I have implemented Alloy to read log files. But their might be better ways to integrate it.
Detlev came up with the idea for annotating the process ID of the log line.
That's a bit tricky. But there is a way to implement it. pid.nbf contains the process.ids for all running Domino processes.
But Alloy or promtail can't really annotate PIDs.
A custom program could provided this mapping by reading pid.nbf and evaluating the process-id/thread.id information.
The Domino console.log file rotates in some weird way.
The Start Script logs into notes.log which does not rotate at run-time.

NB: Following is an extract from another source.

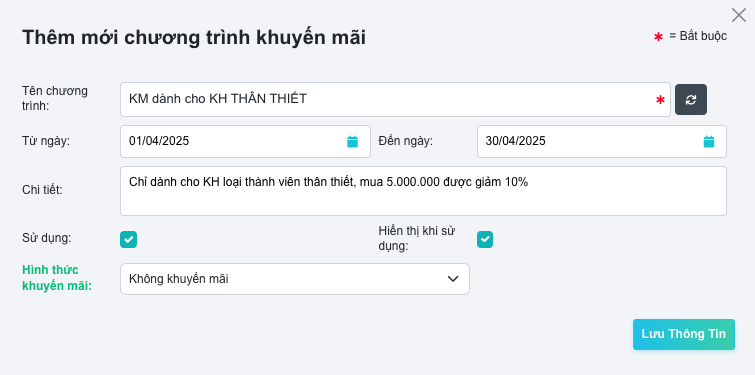The image size is (755, 375).
Task: Click the Chi tiết label text
Action: (42, 190)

This brings up another idea. Why would we want to write the log first before annotating it.
server | nshlog > /local/notesdata/notes.log
The small C++ program can annotate the log and write it to the log file and also push it to Loki in parallel.

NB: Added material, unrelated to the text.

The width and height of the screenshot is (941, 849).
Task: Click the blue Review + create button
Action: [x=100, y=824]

Pushing to the Alloy client didn't work out. Even the Alloy client is 400 MB, the HTTP end-point wasn't configurable.
But I came up with another way.
Loki HTTP API
https://grafana.com/docs/loki/latest/reference/loki-http-api/#ingest-logs
Logs can be also pushed directly to Loki. It turns out to be a more direct way.
The only challenge is to have a way temporary store logs in case Loki is not reachable.
Other benefits of an own annotator
Instead of trying to annotate the time format -- which are not that easy to parse in different locales.
Because the log is almost in real-time the annotation can use the ingestion time instead of parsing the timedates.
This makes annotation a lot easier. The resulting format is JSON and can be pushed directly via LibCurl.
I wrote a first implementation of nshlog. The next step is to decouple the read from the write part and have it in a separate thread to ensure no write operation gets stuck.
The first tests look good. This might end up to be another GitHub OpenSource project which might avoid using the huge Alloy client.